DATA FOR THIS EXERCISE
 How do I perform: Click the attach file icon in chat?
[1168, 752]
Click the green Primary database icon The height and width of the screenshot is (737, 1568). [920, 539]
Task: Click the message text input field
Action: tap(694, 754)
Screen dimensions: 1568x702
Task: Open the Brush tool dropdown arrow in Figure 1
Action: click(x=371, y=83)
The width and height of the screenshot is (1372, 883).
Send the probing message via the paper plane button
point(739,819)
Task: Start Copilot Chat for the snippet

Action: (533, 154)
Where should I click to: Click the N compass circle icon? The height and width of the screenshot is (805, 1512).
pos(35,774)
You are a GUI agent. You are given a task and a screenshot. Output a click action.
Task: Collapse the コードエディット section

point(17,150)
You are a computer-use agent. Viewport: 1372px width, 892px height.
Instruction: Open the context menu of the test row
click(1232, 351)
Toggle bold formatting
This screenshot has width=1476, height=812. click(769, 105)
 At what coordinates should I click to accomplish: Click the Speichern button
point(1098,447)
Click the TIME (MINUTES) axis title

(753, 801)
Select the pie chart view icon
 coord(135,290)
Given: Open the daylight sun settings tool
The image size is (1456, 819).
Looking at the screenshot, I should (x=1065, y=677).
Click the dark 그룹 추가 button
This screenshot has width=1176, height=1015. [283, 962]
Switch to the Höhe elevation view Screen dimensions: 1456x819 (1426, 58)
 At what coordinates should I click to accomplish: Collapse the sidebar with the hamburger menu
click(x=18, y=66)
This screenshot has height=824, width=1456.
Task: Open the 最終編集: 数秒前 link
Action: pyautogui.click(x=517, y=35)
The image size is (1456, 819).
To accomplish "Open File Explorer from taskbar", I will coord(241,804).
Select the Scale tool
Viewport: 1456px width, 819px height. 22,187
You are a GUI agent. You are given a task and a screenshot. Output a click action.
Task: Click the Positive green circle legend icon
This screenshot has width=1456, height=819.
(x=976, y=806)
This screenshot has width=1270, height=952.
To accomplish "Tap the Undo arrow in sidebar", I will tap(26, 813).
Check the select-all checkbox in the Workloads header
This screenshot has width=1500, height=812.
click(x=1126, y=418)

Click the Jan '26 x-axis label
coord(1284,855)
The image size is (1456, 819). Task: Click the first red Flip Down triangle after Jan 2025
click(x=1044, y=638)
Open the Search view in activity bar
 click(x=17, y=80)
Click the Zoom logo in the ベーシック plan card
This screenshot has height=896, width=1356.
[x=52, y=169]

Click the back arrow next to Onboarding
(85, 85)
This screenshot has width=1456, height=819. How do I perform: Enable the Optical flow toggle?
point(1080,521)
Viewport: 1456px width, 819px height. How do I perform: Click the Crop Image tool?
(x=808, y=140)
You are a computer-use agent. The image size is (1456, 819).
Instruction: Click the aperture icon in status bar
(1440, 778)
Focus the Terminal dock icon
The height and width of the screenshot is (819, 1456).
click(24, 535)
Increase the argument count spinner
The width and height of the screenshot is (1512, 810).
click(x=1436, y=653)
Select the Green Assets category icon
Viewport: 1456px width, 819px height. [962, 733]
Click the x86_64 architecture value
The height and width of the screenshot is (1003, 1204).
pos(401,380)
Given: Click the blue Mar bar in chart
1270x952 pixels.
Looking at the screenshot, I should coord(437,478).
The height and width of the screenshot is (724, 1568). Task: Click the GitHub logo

DESCRIPTION OF THE TASK
Transcribe the full listing exactly, keeping every word as it is.

RESPONSE TO THE TASK
 How do I perform: Click the attach file icon in chat?
[1168, 752]
Click the green Primary database icon The height and width of the screenshot is (737, 1568). [920, 539]
Task: Click the message text input field
Action: tap(694, 754)
Screen dimensions: 1568x702
Task: Open the Brush tool dropdown arrow in Figure 1
Action: click(x=371, y=83)
The width and height of the screenshot is (1372, 883).
Send the probing message via the paper plane button
point(739,819)
Task: Start Copilot Chat for the snippet

Action: (533, 154)
Where should I click to: Click the N compass circle icon? The height and width of the screenshot is (805, 1512).
pos(35,774)
You are a GUI agent. You are given a task and a screenshot. Output a click action.
Task: Collapse the コードエディット section

point(17,150)
You are a computer-use agent. Viewport: 1372px width, 892px height.
Instruction: Open the context menu of the test row
click(1232, 351)
Toggle bold formatting
This screenshot has width=1476, height=812. click(769, 105)
 At what coordinates should I click to accomplish: Click the Speichern button
point(1098,447)
Click the TIME (MINUTES) axis title

(753, 801)
Select the pie chart view icon
 coord(135,290)
Given: Open the daylight sun settings tool
The image size is (1456, 819).
Looking at the screenshot, I should (x=1065, y=677).
Click the dark 그룹 추가 button
This screenshot has width=1176, height=1015. [283, 962]
Switch to the Höhe elevation view Screen dimensions: 1456x819 (1426, 58)
 At what coordinates should I click to accomplish: Collapse the sidebar with the hamburger menu
click(x=18, y=66)
This screenshot has height=824, width=1456.
Task: Open the 最終編集: 数秒前 link
Action: pyautogui.click(x=517, y=35)
The image size is (1456, 819).
To accomplish "Open File Explorer from taskbar", I will coord(241,804).
Select the Scale tool
Viewport: 1456px width, 819px height. 22,187
You are a GUI agent. You are given a task and a screenshot. Output a click action.
Task: Click the Positive green circle legend icon
This screenshot has width=1456, height=819.
(x=976, y=806)
This screenshot has width=1270, height=952.
To accomplish "Tap the Undo arrow in sidebar", I will tap(26, 813).
Check the select-all checkbox in the Workloads header
This screenshot has width=1500, height=812.
click(x=1126, y=418)

Click the Jan '26 x-axis label
coord(1284,855)
The image size is (1456, 819). Task: Click the first red Flip Down triangle after Jan 2025
click(x=1044, y=638)
Open the Search view in activity bar
 click(x=17, y=80)
Click the Zoom logo in the ベーシック plan card
This screenshot has height=896, width=1356.
[x=52, y=169]

Click the back arrow next to Onboarding
(85, 85)
This screenshot has width=1456, height=819. How do I perform: Enable the Optical flow toggle?
point(1080,521)
Viewport: 1456px width, 819px height. How do I perform: Click the Crop Image tool?
(x=808, y=140)
You are a computer-use agent. The image size is (1456, 819).
Instruction: Click the aperture icon in status bar
(1440, 778)
Focus the Terminal dock icon
The height and width of the screenshot is (819, 1456).
click(24, 535)
Increase the argument count spinner
The width and height of the screenshot is (1512, 810).
click(x=1436, y=653)
Select the Green Assets category icon
Viewport: 1456px width, 819px height. [962, 733]
Click the x86_64 architecture value
The height and width of the screenshot is (1003, 1204).
pos(401,380)
Given: Click the blue Mar bar in chart
1270x952 pixels.
Looking at the screenshot, I should coord(437,478).
The height and width of the screenshot is (724, 1568). Task: Click the GitHub logo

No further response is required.